» **What you have to do**: Output word for word the lines from the one with "Viewport: 588px width, 377px" to the final line of the data, both ends included, but skip the pictures.

» **Records shown**:

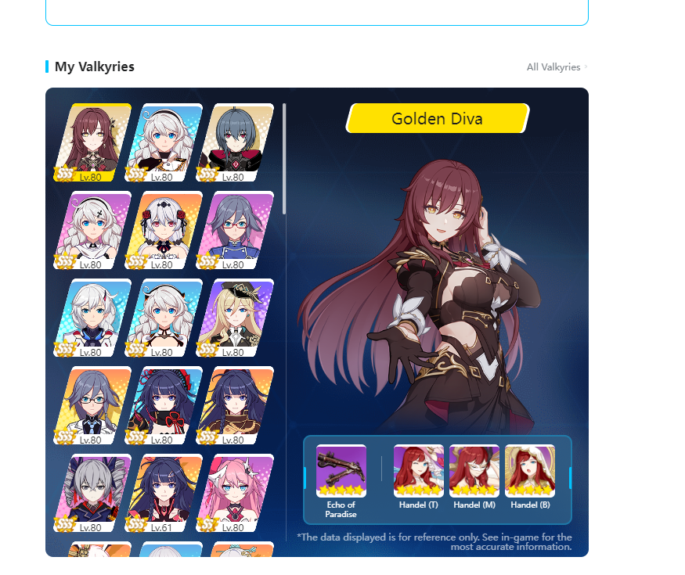Select the Handel (B) stigmata icon
Image resolution: width=685 pixels, height=575 pixels.
530,471
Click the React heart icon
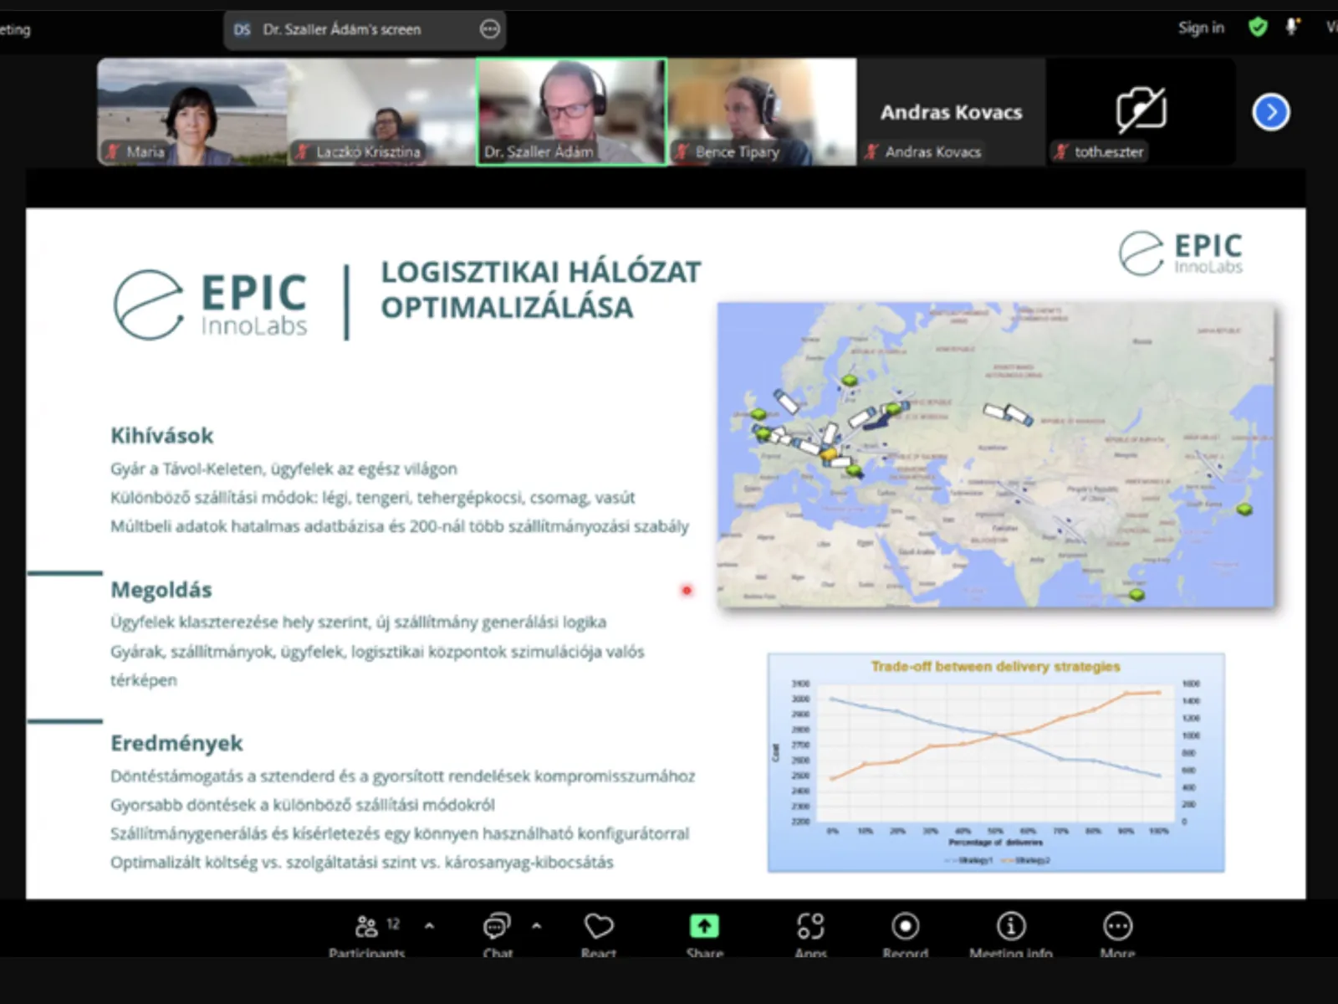The height and width of the screenshot is (1004, 1338). coord(599,927)
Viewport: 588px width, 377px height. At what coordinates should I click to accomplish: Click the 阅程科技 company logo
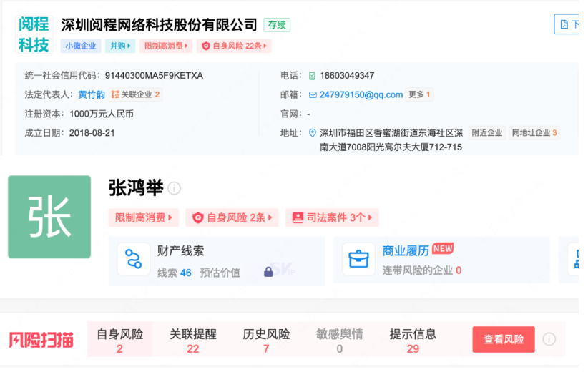[x=34, y=35]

» **Response for this exercise**:
Viewport: 588px width, 377px height. At what coordinates should I click to accomplish: Click the 阅程科技 company logo
[x=34, y=35]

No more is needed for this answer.